:: YOUR TASKS ::
A. Summarize the essay on teenagers below in two sentences.
B. Answer these questions from the essay on teenagers below:
(i) Between which three things do young people's posts complain of a constant choice?
(ii) What word does the essay say adults apparently treat as synonymous with maturity?
(iii) How are young people deemed when they try to live up to responsibility and independence?

*** Opening of SELECTED EXTRACT ***

Teenagers don’t get enough credit these days. There I said it. And you don’t have to take my word for it. Especially considering how well my age fits in the range that I am lobbying for but please spare me a few minutes and hear me out.

I’m sure you’ve come across a post like this at one point in your life whether its around finals time and youths have publicized their insane exam schedule or just another post complaining about the constant choice between social life, academics and sleep. You probably scoffed at our incompetence and made a remark similar to, “when I was your age…” But no, that’s not the point. This isn’t a game of who had a harder childhood, this is a cry for help, a cry for reform. Because maybe you did have a harder childhood and you had your chance at making a change but you didn’t. So it’s our turn now, and please, spare us a few minutes and hear us out.

Youths, no matter in which generation, are stuck in a position filled with misunderstanding and miscommunication. We’ve passed the age where it’s ok to throw tantrums when we don’t get our wish fulfilled or cry over disappointment and pain, whether it be physical or emotional. We’ve reached an age where adults demand “maturity” from us and apparently, maturity is synonymous with robotic because we are expected to make completely rational decisions devoid of all emotional attachments. Words such as responsibility, independence are thrown at us but when we try to live up to these glorified characteristics, we are deemed as rebellious and impulsive.

*** Close of SELECTED EXTRACT ***
*** Opening of EXCERPTED RECORDS ***

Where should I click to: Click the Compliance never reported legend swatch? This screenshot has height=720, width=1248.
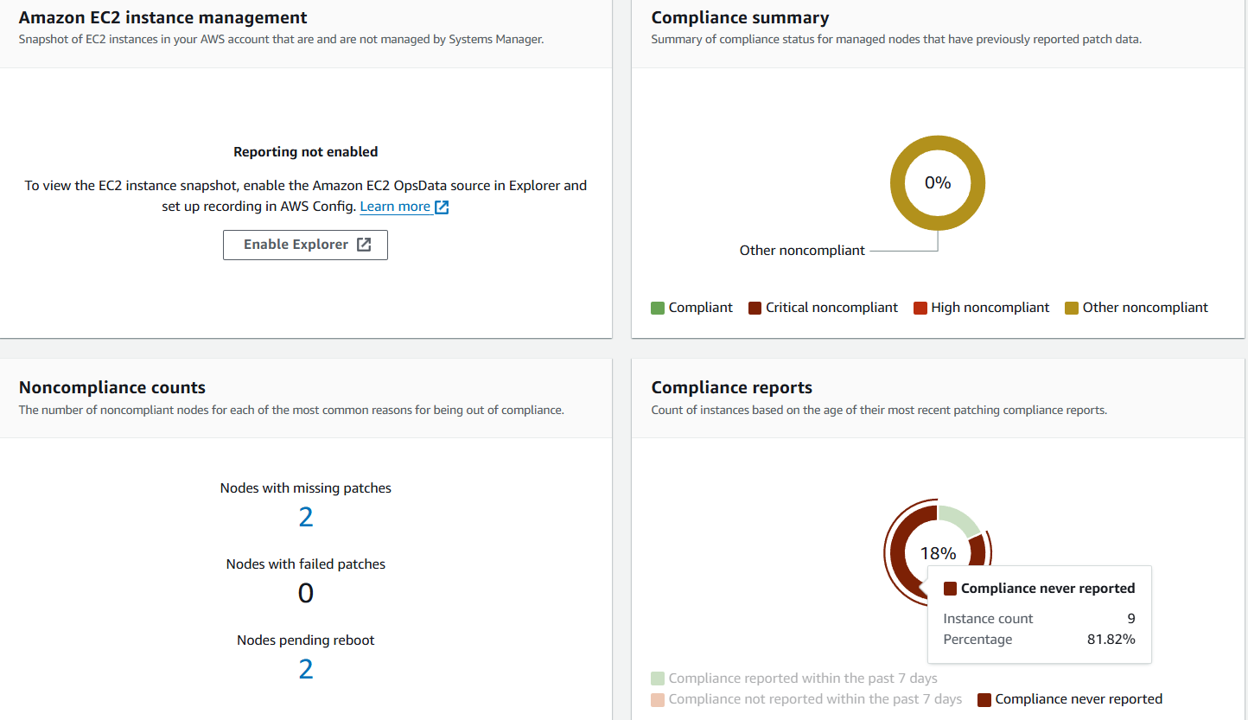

*** Close of EXCERPTED RECORDS ***
*** Opening of EXCERPTED RECORDS ***

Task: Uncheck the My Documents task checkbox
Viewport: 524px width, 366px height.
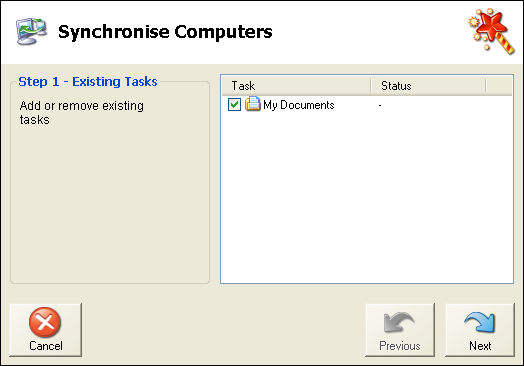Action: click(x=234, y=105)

*** Close of EXCERPTED RECORDS ***

:: ANSWER SET ::
A. The essay argues that teenagers do not get enough credit and asks readers who may have scoffed at young people's complaints to hear them out, framing the appeal not as a contest over who had a harder childhood but as a cry for help and reform. It states that youths are caught in misunderstanding and miscommunication: adults demand a "maturity" that amounts to purely rational decisions without emotion, yet teenagers who try to show responsibility and independence are deemed rebellious and impulsive.

B.
(i) Social life, academics and sleep.
(ii) Robotic.
(iii) As rebellious and impulsive.